# 2001 F-250 headlight removal???



## wkahler (Mar 15, 2008)

Can someone point me in the right direction on how to remove the headlight assemble on my 2001 F-250. I am wanting to take it out to install strobe heads. I have to turn signal's out but i can't figure out how to get the light out? I see two metal clips on the top of it but not sure how to proceed from there, HELP!!


----------



## Bigfoot Brent (Mar 19, 2008)

If your truck is a XL model with H6054 sealed beam headlights do this after opening the hood;
1. Remove the two #2 philips screws between the turn signal and the bumper, pull out turn signal.
2. Remove plastic trim piece that surrounds headlight by taking out 4 screws
3. Remove 4 screws on headlight retaining ring, pull off ring, pull out headlight bulb and unplug wire harness.
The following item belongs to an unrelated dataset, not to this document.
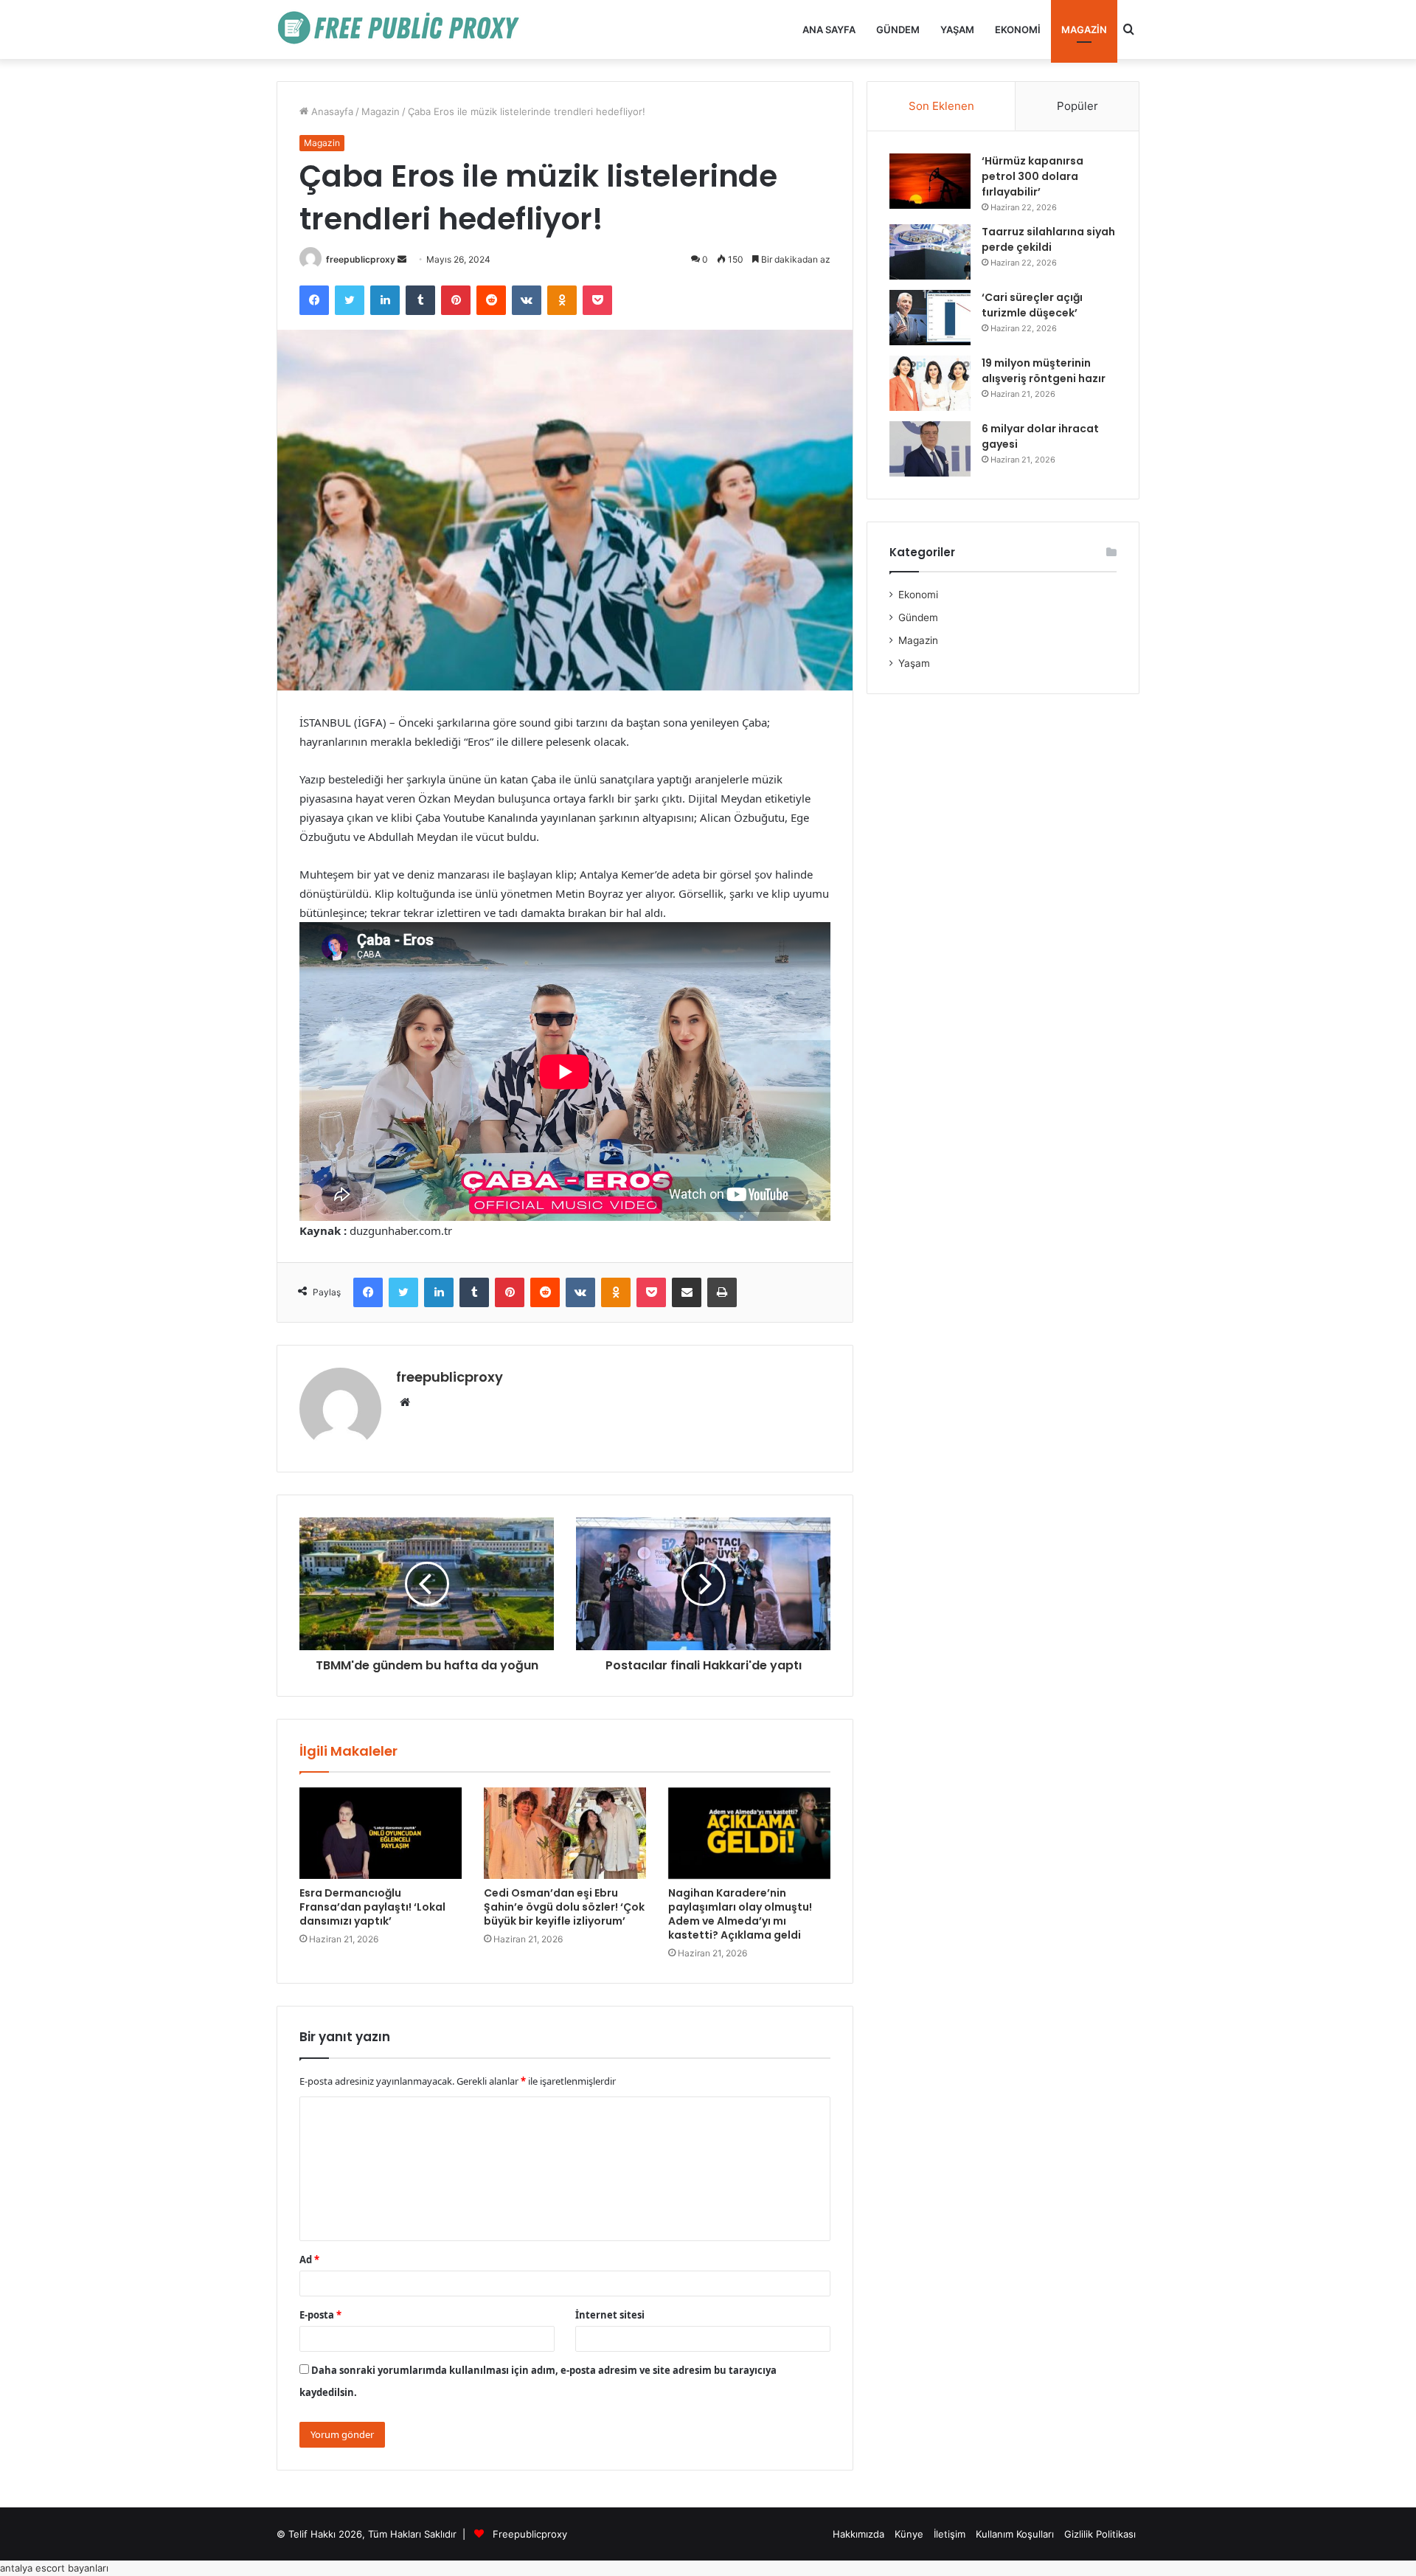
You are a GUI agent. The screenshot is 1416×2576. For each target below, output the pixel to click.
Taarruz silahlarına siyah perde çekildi (1048, 239)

Hope this helps, I've never removed the aerodynamic style headlights, but the process should be similar.


----------



## MickiRig1 (Dec 5, 2003)

I have changed aerodynamic headlights on many E-350's, so a pickup should have the same system. It should have 2 stainless tabs above the lights. You just carefully pry them upward about an inch or so. Once both are up the light should come out. If not, pry them up just a little bit more. When you put them back in push in on the head light and push down the tab. You should feel them engage the post's. Rock the headlight side to side to make sure both have caught the post's. Don't touch the headlight bulbs with your hands. If you do, clean the bulbs with alcohol before you reinstall them.


----------